**THE TASK**
The lines to extract run from the first line of the material below to the line containing "The width and", both included; leave the pictures behind.
** Opening RECORDS PROVIDED block **
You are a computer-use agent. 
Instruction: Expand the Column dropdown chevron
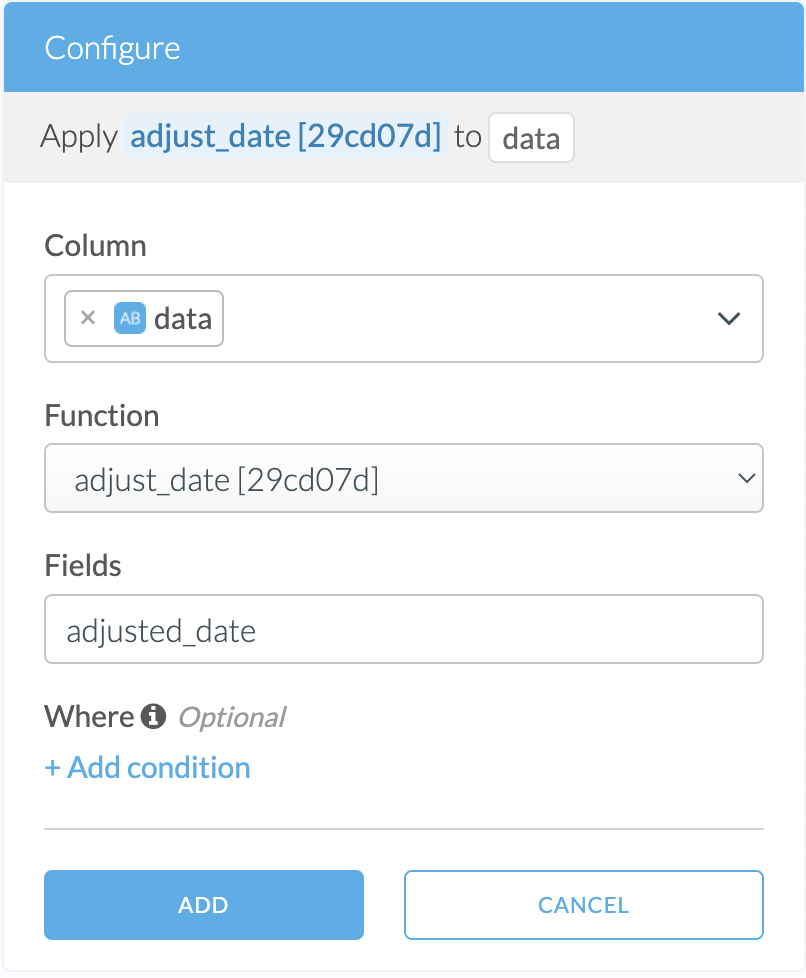point(729,318)
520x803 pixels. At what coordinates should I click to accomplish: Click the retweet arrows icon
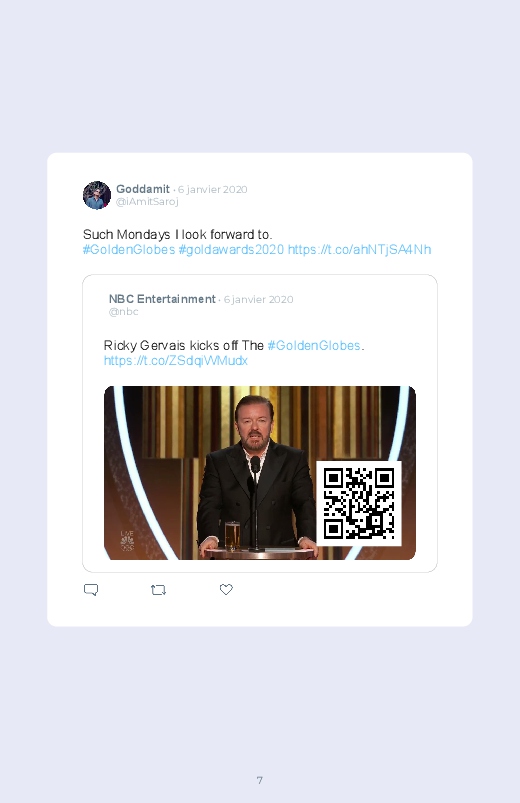(158, 590)
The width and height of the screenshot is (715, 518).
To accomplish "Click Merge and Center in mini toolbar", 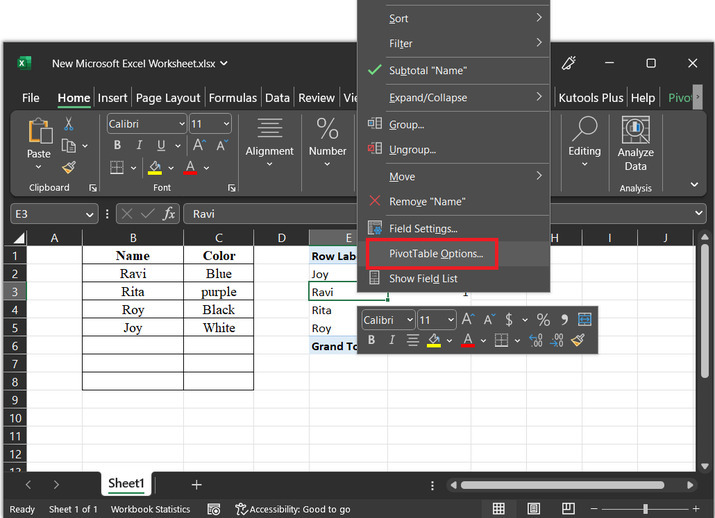I will point(585,320).
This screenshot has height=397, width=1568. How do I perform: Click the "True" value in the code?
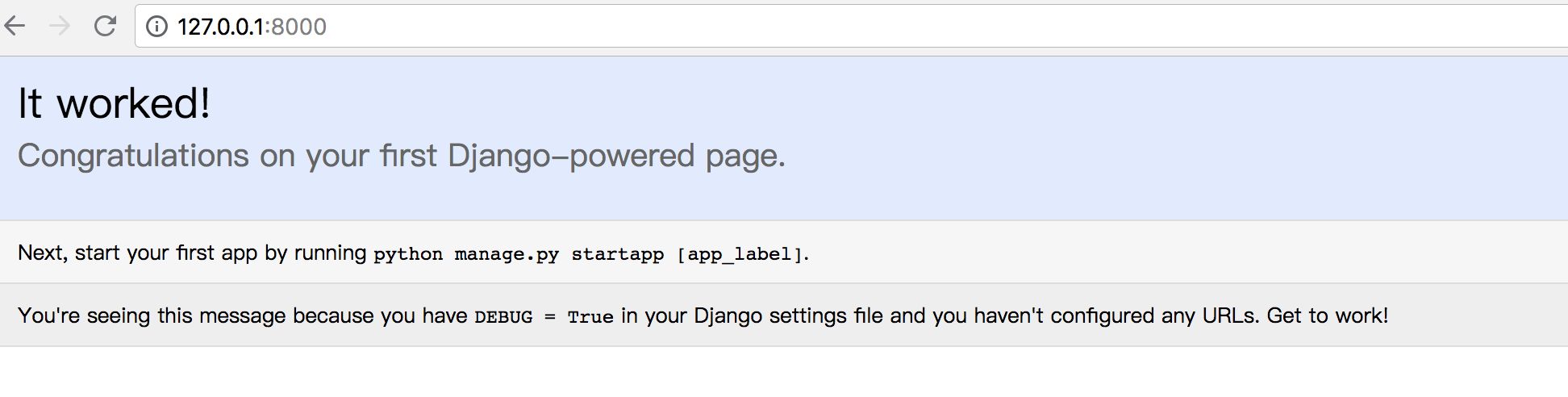tap(590, 317)
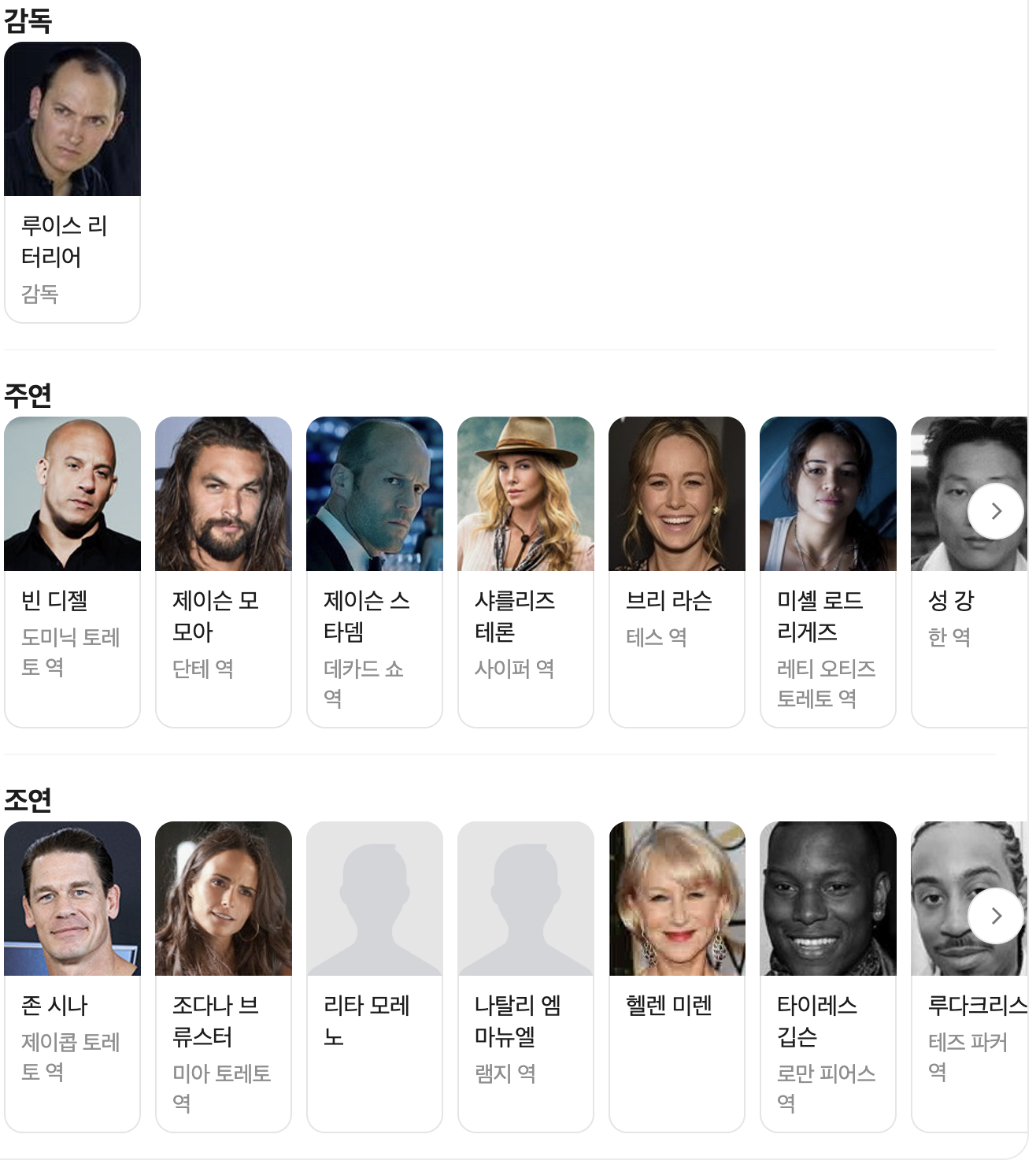
Task: Open 브리 라슨 photo thumbnail
Action: pos(677,494)
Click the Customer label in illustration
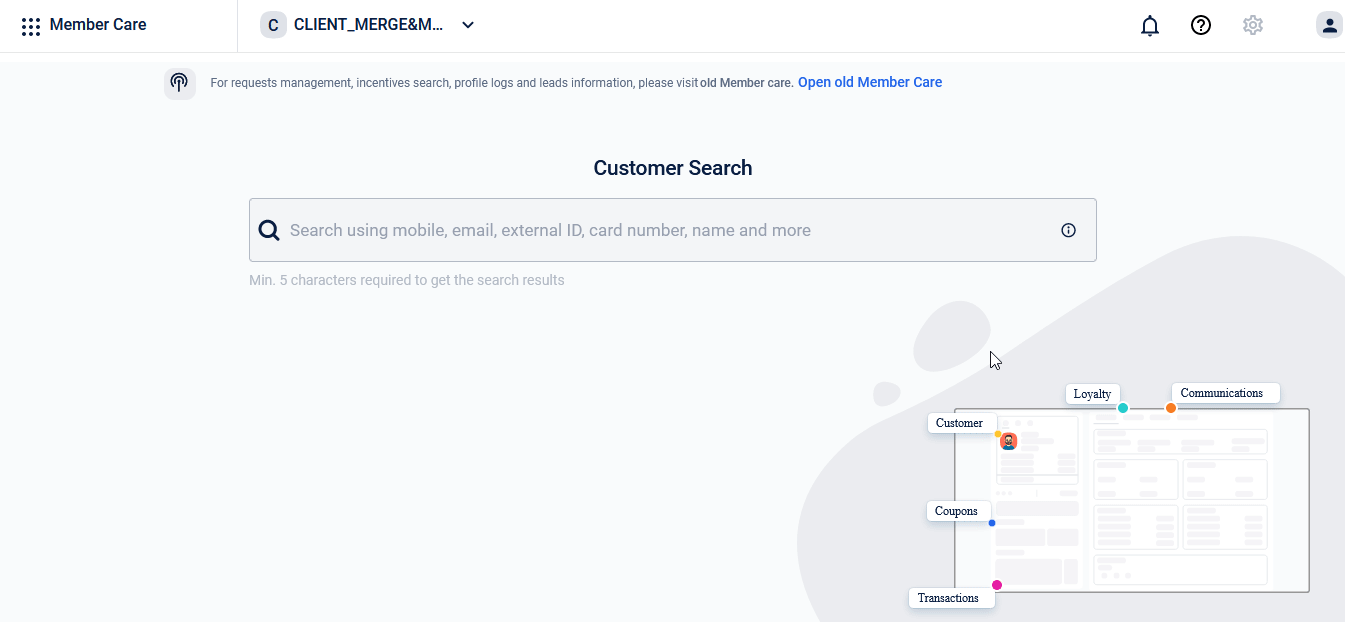This screenshot has height=622, width=1345. tap(962, 423)
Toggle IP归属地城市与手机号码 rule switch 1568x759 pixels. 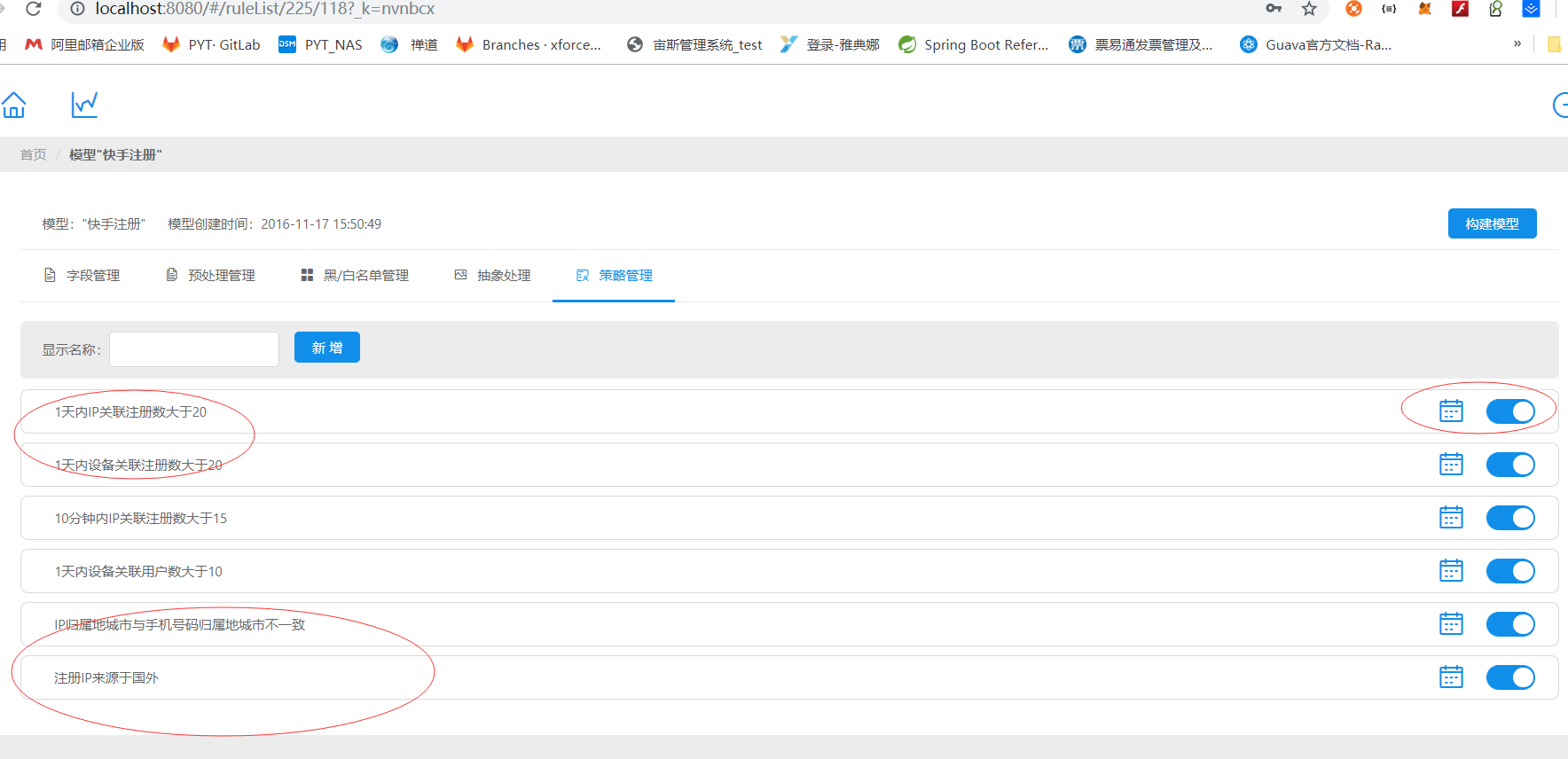[1510, 624]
** Closing RECORDS PROVIDED block **
**ANSWER SECTION**
You are a computer-use agent. 
Instruction: Expand the Column dropdown chevron
point(729,318)
520x803 pixels. At what coordinates should I click to accomplish: Click the retweet arrows icon
(158, 590)
The width and height of the screenshot is (715, 518).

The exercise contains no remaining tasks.